Idle hands are the Devil’s playthings.

Or, so I’ve been told.

This bit of sophistry that parades around as “wisdom” doesn’t know Advent, the time of idleness and waiting. It doesn’t see the beauty in meditation and stillness. This bit of fake bumper-sticker sloganism smacks of consumerism and the idol of a meritocracy, not the holiness of idleness.

There is a bit of Celtic wisdom that we need for today, a wisdom that understands that for life to spring from the earth there must be certain things that happen: the sun must shine on it…which takes time; the water must nourish it…which takes time and a good bit of chance; and the soil, itself, must be healthy and rich…which happens over time, with a good bit of fallowness.

Irish theologian and poet Padraig O’Tuama notes in his book _In the Shelter_ that historically humans have had trouble giving powerful things a name because in naming anything you are asserting a kind of control over it.
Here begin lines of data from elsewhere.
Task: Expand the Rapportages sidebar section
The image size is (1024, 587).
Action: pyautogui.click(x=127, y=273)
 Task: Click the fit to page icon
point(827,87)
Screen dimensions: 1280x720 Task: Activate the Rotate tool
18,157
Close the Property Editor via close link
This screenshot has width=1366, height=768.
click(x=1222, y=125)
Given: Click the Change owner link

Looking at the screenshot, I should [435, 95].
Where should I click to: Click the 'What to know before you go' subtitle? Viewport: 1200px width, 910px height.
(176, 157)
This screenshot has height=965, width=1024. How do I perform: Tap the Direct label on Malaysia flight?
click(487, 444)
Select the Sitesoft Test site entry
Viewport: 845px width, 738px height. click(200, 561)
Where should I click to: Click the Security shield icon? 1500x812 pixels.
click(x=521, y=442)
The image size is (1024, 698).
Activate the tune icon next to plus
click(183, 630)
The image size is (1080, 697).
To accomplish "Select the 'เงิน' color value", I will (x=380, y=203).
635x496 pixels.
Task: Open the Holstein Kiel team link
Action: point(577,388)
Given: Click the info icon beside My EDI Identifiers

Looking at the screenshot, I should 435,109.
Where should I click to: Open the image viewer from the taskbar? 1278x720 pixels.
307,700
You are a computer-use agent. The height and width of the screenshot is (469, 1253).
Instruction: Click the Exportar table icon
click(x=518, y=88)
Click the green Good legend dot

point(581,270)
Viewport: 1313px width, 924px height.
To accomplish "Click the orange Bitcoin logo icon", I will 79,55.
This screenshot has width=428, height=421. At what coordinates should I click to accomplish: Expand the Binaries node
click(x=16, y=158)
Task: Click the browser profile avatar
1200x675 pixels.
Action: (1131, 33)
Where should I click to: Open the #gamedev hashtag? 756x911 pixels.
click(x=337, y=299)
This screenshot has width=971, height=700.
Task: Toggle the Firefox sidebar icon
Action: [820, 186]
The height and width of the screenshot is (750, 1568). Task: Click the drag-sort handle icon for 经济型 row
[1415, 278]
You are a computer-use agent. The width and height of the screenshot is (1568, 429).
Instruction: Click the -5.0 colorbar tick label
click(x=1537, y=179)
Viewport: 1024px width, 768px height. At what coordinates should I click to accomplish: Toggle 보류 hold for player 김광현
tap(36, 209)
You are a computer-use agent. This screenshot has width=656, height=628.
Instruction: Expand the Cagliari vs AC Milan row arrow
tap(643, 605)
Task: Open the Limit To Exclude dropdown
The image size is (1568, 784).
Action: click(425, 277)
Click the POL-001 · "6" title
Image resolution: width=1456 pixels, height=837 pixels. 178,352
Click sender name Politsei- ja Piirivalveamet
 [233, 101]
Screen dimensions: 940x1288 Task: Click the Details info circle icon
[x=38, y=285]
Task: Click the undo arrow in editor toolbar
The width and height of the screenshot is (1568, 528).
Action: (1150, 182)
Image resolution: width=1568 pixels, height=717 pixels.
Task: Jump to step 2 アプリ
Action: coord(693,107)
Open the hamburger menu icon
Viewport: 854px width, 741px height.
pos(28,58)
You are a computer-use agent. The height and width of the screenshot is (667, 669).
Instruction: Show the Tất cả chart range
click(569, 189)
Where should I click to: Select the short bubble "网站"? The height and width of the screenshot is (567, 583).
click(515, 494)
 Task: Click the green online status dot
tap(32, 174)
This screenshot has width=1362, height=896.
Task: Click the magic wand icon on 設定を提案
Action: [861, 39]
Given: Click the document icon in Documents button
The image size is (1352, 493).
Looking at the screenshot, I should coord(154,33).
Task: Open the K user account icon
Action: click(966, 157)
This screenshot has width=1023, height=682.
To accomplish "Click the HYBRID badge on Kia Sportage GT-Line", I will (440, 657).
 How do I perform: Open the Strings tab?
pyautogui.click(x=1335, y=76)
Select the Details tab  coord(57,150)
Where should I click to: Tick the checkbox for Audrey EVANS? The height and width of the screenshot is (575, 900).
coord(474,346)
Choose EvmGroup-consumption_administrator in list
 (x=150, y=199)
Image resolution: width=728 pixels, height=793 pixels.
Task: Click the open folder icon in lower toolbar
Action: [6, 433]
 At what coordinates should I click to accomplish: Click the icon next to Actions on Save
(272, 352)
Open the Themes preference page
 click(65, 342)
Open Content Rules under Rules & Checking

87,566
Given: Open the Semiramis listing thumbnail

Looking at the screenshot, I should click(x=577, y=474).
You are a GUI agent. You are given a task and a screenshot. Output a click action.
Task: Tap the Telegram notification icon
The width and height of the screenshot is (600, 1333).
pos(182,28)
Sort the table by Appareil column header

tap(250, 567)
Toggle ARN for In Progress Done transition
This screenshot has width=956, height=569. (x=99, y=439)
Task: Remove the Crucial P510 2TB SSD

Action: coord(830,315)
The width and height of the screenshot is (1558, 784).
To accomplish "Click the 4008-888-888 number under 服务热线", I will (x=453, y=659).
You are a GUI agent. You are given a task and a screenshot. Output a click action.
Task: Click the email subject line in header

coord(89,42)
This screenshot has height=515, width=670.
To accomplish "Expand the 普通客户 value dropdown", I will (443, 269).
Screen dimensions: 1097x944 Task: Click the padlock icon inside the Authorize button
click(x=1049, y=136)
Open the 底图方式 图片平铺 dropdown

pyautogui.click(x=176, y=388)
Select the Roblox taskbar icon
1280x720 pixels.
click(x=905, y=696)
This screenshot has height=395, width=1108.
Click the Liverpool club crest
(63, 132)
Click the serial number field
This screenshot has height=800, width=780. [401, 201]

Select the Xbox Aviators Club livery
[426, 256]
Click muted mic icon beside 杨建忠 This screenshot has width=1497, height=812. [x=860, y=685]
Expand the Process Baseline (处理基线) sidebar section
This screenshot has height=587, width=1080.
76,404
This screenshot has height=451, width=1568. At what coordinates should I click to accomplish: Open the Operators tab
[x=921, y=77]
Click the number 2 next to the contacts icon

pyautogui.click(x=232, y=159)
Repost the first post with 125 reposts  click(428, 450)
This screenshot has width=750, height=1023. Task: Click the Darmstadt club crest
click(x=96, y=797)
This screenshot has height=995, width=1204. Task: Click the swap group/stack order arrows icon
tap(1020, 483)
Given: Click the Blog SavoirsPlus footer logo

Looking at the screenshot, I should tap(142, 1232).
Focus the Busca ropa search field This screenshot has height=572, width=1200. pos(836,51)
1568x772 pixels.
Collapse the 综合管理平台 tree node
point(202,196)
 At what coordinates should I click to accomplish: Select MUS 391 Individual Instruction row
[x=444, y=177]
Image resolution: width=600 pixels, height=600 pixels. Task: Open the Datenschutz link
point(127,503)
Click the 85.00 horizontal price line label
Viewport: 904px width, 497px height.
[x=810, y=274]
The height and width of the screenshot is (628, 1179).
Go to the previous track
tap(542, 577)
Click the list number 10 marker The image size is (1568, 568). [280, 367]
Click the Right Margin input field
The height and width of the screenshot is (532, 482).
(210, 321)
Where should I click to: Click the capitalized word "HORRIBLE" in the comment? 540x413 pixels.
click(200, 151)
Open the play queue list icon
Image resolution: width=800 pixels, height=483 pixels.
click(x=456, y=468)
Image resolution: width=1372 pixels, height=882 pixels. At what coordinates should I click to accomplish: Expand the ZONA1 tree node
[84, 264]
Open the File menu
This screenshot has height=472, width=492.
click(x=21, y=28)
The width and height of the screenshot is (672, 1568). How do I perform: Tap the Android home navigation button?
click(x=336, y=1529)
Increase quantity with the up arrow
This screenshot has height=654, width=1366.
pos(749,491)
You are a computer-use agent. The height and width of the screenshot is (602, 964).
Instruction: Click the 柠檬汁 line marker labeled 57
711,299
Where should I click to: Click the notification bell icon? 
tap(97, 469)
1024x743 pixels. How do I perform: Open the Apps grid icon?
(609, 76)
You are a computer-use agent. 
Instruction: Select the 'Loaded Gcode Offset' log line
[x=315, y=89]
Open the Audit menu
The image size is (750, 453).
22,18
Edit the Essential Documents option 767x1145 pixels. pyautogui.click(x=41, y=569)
This is why, in the Hebrew Scriptures, the name for God is not a name at all, but a gap-toothed acronym.

He goes on to point out that Chaos, too, is called many things in the scriptures. Pellmell is a common one, literally translated as “yonder and far” or “hither and thither.”

Jesus, though, the one who is named in the scriptures, indicating that the Divine is assenting to be known in some form or fashion, offers a different sort of approach.

When Jesus met chaos, often symbolized in the scriptures by a storm, he didn’t name the storm, but rather invited it (sometimes rather forcefully!) to be quiet. Or, as O’Tuama translates the Greek, “to be muzzled.”

“The storm,” he goes on to say, “is like an angry dog or a demon, a force that cannot be put down, only contained. ‘Be muzzled’ is what Jesus says. It is muzzled so it cannot bite.” (p, 20)

This, Beloved, is what Advent is for our world, for our insanely active heads, for our continually torn hearts: an invitation (rather forcefully placed on us in the busiest time of the year!) to be muzzled.

The waiting of Advent is a kind of alchemy, a hidden swirling of subtlety that works on us.

Be muzzled to have a chance for the sun to shine on our souls a bit. Be muzzled to absorb the waters of wisdom in these days. Be muzzled to lay fallow for a while and be enriched by the silence.

Idol hands distract, Beloved. Idle hands absorb.

Add to your Advent playlist The Fray’s “Be Still” and follow the lyrics to the very end. They’ll hold you in their hand as you finally let go a bit.